Story posted June 30, 2010
They might have been glued to the television with their friends all month, or actually sitting in a stadium watching international soccer, but five talented, young South African scholars made the tough choice to forego the World Cup games—being played for the first time ever on African soil—in order to come to Bowdoin as Mellon Mays Undergraduate Fellows.
The research program includes a challenging array of workshops, lectures, seminars and public service activities designed to introduce the fellows—including a complement of five Bowdoin students—to the rigors of research, encouraging them to pursue graduates studies leading to Ph.Ds.
Several of the South African students, all of whom attend University of the Witwatersrand in Johannesburg, took a moment to reflect on the question:
"What does the World Cup mean to you?"
The World Cup being in Africa for the first time means Africa being given a chance to shine in their own backyard and with their fans chanting for them. It also means a great opportunity for people who love soccer who can't afford to go to stadiums. The tickets were much cheaper for locals.
My dad bought me a ticket for the opening game and the final game. He didn't know I was going to come to the States, so I missed out, but I'll catch the finals. It was a hard choice, but coming here was for the good. This is my first time in the States, my first time out of the country.
I bet with my friend that we reach the semi-finals, so I already lost my bet. No money, just a friendly game. For the whole week I'll be buying him lunch back home.
Matsie Mabeta, Witwatersrand program coordinator
When it was first mentioned that South Africa will be hosting we were all excited because of more jobs for jobless people, we thought of really making history because the World Cup has never been hosted anywhere in Africa.

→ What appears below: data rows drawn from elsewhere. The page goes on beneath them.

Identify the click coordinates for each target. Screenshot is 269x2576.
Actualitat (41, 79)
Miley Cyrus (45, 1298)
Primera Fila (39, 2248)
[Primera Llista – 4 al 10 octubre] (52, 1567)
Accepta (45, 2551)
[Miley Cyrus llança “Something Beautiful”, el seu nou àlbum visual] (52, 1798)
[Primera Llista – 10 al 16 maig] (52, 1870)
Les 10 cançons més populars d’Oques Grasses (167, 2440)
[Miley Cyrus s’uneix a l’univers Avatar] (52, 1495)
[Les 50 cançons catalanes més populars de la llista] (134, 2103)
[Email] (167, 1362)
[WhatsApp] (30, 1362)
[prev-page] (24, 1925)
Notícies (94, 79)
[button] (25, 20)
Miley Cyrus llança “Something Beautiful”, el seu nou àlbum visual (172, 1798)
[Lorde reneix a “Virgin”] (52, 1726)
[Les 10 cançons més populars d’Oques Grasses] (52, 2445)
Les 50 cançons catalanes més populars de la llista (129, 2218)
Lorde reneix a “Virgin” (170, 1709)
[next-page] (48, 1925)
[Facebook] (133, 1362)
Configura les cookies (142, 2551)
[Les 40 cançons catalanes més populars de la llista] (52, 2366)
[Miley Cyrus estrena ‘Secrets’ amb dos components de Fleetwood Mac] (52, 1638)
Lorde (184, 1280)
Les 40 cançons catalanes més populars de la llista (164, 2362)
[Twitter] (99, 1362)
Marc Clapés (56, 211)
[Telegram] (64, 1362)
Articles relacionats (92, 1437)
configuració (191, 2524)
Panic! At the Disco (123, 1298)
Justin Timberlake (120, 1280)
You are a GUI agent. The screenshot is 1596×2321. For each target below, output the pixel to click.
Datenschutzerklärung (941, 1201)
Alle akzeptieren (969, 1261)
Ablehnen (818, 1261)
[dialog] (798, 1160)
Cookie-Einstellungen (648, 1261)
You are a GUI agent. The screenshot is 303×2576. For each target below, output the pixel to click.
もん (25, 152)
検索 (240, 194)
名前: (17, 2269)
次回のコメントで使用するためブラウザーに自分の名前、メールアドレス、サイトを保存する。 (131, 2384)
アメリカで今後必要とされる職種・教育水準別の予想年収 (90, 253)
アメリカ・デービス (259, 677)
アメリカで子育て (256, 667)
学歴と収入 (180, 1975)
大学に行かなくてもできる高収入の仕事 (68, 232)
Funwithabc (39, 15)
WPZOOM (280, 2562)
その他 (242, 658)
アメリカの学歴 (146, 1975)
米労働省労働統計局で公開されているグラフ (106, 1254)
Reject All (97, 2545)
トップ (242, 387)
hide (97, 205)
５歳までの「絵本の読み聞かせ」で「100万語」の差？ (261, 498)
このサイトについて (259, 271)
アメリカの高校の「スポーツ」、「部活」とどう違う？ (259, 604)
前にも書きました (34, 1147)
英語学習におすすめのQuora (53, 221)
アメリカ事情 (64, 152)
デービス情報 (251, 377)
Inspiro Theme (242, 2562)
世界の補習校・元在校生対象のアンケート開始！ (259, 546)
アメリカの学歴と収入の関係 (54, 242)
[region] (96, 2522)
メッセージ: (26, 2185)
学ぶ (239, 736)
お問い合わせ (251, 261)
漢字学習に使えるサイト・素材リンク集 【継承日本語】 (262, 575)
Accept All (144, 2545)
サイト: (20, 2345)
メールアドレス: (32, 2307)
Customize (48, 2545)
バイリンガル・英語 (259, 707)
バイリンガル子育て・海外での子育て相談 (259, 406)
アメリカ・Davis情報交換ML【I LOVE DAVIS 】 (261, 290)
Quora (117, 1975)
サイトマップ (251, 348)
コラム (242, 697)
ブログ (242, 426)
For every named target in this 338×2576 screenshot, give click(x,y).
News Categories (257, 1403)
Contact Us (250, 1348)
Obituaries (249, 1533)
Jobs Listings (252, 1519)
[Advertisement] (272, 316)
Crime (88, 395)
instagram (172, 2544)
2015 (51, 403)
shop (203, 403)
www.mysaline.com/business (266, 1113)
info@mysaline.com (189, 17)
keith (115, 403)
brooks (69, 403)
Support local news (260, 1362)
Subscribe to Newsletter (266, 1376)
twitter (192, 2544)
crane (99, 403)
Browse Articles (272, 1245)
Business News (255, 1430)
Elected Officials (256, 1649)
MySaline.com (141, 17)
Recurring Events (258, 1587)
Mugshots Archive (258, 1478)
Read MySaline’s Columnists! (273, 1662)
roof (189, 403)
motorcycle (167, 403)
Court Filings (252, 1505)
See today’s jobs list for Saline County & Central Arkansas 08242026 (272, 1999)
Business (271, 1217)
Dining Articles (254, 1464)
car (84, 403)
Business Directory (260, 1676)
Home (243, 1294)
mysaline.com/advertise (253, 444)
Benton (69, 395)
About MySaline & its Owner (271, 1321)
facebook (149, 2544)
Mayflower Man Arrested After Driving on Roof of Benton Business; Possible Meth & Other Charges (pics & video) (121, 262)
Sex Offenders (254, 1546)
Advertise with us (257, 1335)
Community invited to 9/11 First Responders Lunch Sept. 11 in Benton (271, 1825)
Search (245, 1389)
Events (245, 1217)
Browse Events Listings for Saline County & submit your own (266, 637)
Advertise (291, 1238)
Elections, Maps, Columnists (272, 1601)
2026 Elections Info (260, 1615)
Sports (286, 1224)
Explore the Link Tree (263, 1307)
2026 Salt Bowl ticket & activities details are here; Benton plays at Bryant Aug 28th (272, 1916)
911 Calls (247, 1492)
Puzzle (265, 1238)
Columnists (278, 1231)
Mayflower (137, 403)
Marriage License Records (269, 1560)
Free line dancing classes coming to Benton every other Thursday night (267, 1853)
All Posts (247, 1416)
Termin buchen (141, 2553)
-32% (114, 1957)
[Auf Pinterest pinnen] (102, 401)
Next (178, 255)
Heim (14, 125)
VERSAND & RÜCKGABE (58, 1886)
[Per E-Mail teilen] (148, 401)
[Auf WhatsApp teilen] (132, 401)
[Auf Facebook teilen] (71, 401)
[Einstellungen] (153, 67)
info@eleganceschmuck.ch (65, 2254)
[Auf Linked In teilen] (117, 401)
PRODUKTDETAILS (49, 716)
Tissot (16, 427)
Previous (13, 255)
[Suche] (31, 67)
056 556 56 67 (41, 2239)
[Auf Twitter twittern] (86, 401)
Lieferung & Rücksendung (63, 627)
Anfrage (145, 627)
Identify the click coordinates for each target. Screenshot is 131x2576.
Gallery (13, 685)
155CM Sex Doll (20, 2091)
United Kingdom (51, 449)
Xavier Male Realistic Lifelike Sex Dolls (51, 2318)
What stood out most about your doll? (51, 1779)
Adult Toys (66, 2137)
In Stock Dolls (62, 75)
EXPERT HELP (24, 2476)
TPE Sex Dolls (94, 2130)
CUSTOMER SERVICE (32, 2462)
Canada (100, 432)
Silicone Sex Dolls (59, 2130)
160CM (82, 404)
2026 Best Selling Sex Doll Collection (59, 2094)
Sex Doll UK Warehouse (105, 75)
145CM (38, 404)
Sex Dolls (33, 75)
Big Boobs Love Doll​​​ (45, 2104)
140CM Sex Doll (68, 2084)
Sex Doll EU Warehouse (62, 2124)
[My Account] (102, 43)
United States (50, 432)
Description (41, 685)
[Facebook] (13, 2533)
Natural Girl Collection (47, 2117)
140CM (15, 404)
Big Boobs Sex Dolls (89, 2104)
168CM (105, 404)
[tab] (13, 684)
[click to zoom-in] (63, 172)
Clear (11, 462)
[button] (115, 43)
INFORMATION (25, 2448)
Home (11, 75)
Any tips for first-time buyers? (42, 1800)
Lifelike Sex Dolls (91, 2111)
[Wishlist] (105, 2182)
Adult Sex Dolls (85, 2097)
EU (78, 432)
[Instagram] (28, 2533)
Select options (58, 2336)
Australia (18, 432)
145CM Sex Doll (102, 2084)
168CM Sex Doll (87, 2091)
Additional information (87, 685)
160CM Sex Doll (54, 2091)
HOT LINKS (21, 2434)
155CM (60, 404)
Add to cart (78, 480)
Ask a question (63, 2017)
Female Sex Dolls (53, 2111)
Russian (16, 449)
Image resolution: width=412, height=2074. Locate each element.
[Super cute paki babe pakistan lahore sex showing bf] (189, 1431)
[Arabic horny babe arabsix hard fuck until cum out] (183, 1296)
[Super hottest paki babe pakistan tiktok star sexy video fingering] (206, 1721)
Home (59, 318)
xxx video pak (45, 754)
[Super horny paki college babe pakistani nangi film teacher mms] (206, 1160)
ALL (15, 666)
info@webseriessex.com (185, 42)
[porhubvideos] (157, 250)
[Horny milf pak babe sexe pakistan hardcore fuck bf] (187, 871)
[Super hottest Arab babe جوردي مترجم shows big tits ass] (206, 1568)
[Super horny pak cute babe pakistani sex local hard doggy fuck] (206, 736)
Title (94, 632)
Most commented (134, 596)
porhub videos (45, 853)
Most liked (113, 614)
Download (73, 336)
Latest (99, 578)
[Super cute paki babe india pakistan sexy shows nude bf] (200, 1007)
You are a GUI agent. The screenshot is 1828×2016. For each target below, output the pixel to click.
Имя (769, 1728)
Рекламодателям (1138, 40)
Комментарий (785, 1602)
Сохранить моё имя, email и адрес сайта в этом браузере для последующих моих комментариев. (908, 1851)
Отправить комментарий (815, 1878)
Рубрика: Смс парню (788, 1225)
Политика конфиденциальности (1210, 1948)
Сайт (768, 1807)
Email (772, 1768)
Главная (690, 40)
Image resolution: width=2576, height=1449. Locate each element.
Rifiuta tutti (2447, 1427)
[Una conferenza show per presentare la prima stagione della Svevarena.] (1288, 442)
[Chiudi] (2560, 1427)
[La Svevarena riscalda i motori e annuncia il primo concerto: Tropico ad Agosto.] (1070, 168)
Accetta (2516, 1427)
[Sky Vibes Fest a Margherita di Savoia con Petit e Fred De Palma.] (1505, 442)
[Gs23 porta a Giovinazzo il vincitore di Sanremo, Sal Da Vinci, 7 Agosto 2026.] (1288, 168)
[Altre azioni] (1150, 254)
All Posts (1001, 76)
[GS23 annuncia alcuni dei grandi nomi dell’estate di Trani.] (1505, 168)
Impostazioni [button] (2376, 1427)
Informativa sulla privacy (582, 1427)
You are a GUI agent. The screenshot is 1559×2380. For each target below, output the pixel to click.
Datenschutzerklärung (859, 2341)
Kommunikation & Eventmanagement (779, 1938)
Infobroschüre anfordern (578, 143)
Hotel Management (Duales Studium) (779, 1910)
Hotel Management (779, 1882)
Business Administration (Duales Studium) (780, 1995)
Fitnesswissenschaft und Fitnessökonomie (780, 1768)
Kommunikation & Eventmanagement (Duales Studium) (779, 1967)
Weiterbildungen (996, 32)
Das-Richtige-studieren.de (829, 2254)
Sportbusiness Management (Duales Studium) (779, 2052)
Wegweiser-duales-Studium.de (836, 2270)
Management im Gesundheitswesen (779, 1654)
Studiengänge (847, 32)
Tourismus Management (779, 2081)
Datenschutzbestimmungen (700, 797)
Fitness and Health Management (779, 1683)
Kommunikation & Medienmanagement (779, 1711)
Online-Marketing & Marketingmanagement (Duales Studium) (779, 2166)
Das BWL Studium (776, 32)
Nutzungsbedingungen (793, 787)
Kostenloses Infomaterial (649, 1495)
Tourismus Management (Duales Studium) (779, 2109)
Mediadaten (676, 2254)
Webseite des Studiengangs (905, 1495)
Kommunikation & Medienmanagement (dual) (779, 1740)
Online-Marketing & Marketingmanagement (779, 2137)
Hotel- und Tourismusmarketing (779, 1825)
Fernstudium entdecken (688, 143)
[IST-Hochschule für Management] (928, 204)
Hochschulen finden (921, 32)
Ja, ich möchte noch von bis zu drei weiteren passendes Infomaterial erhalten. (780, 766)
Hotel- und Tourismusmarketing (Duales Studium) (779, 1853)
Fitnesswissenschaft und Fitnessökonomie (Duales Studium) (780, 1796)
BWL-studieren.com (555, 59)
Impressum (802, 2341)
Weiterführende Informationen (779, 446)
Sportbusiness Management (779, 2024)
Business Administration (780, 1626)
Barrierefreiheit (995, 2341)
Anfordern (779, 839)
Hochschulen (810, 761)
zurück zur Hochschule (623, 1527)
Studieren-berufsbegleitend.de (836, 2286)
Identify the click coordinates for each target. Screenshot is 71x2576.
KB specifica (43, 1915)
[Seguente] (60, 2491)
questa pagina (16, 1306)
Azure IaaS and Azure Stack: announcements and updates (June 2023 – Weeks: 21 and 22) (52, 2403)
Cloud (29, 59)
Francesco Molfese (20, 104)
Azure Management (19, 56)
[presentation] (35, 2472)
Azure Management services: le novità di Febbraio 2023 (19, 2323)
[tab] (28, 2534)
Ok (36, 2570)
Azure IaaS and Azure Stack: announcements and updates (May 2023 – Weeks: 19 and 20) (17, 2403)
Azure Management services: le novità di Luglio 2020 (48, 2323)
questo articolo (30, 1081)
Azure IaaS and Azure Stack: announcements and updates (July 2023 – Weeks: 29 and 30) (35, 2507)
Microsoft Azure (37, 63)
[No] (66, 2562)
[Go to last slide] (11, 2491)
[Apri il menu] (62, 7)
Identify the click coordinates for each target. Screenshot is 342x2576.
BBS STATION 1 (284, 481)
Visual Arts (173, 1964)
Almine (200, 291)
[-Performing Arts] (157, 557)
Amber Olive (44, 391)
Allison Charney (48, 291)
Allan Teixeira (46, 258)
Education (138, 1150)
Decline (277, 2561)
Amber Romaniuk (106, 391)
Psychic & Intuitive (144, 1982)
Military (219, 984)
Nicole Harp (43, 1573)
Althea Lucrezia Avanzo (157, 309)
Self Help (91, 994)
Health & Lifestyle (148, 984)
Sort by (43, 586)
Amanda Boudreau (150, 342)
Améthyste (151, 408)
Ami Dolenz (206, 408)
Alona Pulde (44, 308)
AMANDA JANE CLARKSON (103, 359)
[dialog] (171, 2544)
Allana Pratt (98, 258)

Once the World Cup is over it's going to be back to normal, there won't be any more jobs. Wherever a stadium was built, the people from the area were benefitting. Those stadiums will be there and there won't be any more money coming in. Apparently, for local clubs to use those stadiums, some large amounts are expected from them, something that most of the clubs can't afford.
But the World Cup brought people together, I wonder if you've seen the pictures. Everywhere around, in communities we're all together. That's the most important thing.
The only interest I have in the World Cup is watching social relations, how people are behaving. Unfortunately, I can't do that very well from here except watch the Fellows and the Bowdoin students who we live with.
I also had a ticket for some games and my interest was primarily to go as an observer, to witness the moment. I would like to go with an open mind, not necessarily with certain objectives or point of view. Rather, like observing people in a line during an election, trying to understand a process that is unfolding at a particular time for South Africans.
For me it means a lot, given my background. I come from the Township of Tembisa and I stay next to the stadium, so being able to see that a city that is not in good condition being improved meant a lot to me. The stadium is just across the road. There are lots of people but I don't consider it noise: I consider it celebration, in African spirit.
Even though some people complain about the stadium not being affordable later, I believe that there will be a way later in which people who have money and those who want to use it can negotiate. Overall now, we have a better infrastructure because they were investing in the World Cup.
Even before I left, I went to one international game being played, Nigeria against Japan. It was nice to come and sit there and watch the game along with my fellow people from around Tembisa. For the mere fact that we got the tickets for free, because it was a friendly game. We got to see an international game and you don't get that opportunity often.